Childcare app Sitter.me is three years old and recently moved to a new headquarters in Denver. Co-founder and CEO Kristen Stiles says the company’s cultural direction is still shaped by its leadership, but it’s also unconventional.
“It’s definitely a kind of laid-back environment,” Stiles told Street Fight in an interview. “We adopted some things from Techstars around celebrating failures. It’s really hard for some people to admit when they’ve failed or made a mistake, but in our culture we don’t just admit it, we announce it to everyone and then laugh about it.”
Sitter.me has grown in the last year from three and a half employees to seven full-timers—though the company is still very much in the beginning stages of growth. After completing the in-house Techstars accelerator program in Boulder, Colo., the team moved to a Spaces co-working location in Denver.
A recently celebrated failure is especially telling of the culture at Sitter.me, Stiles says.
“It was actually something I did,” she says. “I completely screwed up where I gave a major client the wrong price. We have a new B2B model helping nanny services to use technology, but we’re in the early stages. I had quoted a price to this major customer, and then changed the price and it was much higher.”
After apologizing profusely to the client, Stiles took the opportunity to lead by example, and called out her own blunder to the entire team.
“How we view mistakes is you admit it, you learn very quickly, and then turn it around,” she says. “We immediately put a structure in place for the sales process where we have all the client information in one place, including the quoted price.”
“The thing that always comes to mind is Peyton Manning,” she says. “If he’s having a fabulous quarter and then all of a sudden he throws an interception, he can’t sit there and dwell on it, otherwise he’s just going to throw another one. He has to address it and move on and throw a great pass the next time. Admit it, fix it, move on.”
The company’s hiring process is still evolving, partially because the company itself is still quite small. So far, Sitter.me has hired only one employee through the traditional system of resume submission and review—for marketing coordinator Elena Shaw, who started as an intern.
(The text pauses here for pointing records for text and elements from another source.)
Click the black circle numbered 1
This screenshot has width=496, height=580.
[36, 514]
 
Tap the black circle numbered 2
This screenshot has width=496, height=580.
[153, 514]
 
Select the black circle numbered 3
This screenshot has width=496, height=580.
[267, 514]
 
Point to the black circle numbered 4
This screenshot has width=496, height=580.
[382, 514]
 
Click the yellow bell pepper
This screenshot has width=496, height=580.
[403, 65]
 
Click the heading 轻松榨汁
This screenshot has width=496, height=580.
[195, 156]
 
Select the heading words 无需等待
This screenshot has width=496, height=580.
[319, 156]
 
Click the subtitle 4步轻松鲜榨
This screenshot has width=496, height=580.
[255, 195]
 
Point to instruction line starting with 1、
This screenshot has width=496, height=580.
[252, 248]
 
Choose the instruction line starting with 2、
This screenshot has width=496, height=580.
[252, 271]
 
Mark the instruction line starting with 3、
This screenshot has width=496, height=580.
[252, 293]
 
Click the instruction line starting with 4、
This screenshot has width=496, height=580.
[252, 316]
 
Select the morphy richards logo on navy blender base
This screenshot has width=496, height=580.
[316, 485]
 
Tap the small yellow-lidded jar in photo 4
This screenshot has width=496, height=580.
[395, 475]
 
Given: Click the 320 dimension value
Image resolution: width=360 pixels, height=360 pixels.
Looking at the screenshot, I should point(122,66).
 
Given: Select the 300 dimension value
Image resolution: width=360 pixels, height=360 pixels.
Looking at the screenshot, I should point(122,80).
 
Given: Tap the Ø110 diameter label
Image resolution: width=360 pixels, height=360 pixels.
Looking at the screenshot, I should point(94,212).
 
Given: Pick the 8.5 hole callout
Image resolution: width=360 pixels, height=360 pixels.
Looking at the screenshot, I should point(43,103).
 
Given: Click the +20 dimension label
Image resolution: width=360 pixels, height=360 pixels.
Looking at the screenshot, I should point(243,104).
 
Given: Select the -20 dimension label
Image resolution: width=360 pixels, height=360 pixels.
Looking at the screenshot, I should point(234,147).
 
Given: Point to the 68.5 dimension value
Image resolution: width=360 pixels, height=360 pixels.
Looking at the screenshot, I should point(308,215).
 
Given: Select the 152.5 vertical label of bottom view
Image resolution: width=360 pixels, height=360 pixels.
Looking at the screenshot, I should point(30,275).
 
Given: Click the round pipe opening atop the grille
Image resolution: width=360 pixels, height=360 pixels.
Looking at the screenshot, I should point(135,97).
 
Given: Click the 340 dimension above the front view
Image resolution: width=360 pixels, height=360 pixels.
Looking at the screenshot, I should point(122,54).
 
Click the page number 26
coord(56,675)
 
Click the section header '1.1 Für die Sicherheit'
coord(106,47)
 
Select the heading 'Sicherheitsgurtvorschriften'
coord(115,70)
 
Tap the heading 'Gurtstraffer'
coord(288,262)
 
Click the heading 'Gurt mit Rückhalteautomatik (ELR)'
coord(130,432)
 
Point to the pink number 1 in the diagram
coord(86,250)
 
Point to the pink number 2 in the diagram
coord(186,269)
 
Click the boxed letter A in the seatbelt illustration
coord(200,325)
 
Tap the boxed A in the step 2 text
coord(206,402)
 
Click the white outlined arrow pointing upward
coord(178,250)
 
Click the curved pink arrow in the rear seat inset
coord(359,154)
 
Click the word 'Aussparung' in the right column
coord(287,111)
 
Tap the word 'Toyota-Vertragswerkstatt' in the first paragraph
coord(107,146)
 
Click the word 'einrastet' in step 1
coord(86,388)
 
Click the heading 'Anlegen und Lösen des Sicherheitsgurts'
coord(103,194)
Two other recent hires connected via professional networks: Sarah Molk, who unexpectedly connected via one of Sitter.me’s customers, and Stephanie Burdick, a former employee of Stiles.
Sitter.me’s office is in tight quarters, and everyone knows that a new person will have to fit in from the beginning. Stiles says the interview process entails the candidate coming to the office and spending a couple of hours getting to know all the employees and what they’re working on. This practice makes for a better atmosphere all around—a goal the team also works toward through the go-to activity of community volunteering. The staff has participated in four volunteer events so far and plans to do one every quarter.
“The first one was really the best,” Stiles says. “Matt [Stueve, co-founder and CTO] is a big outdoor enthusiast and hiker, so he wanted to plan a community service thing where we go and help fix trails with Boulder County Parks and Open Space. We thought we were going to go out, do some trail building—‘Oh, sounds fun.’”
The rest of the team then found out that they were going to be loading a wood chipper with chopped-down branches from an invasive species of trees near Boulder Creek.
“As a volunteer, you don’t really know the exact kind of thing you’re going to be doing. It was July. It was 100 degrees out. I’ve never been so hot,” Stiles says, starting to tear up with laughter at her story. “We had to wear jeans and long-sleeve shirts, and these huge helmets that were scorching hot; you couldn’t hear anything because you had these big ear things on, dripping sweat.
“We were dumping buckets of creek water on our heads to cool off. And we had talked another Techstars company into doing this with us—they left. They were like, ‘We’re never doing another community service project with you ever again.’ But one thing about our culture, if we say we’re going to do something, we do something. We promised we would do this, we had committed, and we stuck it out. But we thought we were going to die. It was so much fun and so terrible at the same time.”
In this case, fun and terrible were a great combination for team building. Stiles also touches on one point about culture that she learned from a previous position: It’s a success for the company if an employee grows so much that they need to move on.
“One of the things that I think is so important, this was an HP Way value that I learned, was if somebody moves on because they develop skills at your company and they want to take those skills further, and we just can’t offer that kind of capacity of work, then it’s a celebration of success of the company,” Stiles says.
“That’s what happened with Emily [Stockton, former Sitter.me employee]. She learned a ton; she was a speech language major. We had her learn about social media and other marketing stuff, and she went on and became a full time social media manager. We just don’t have that kind of need at our company yet. But I just talked to Emily yesterday.”
April Nowicki is a staff writer at Street Fight.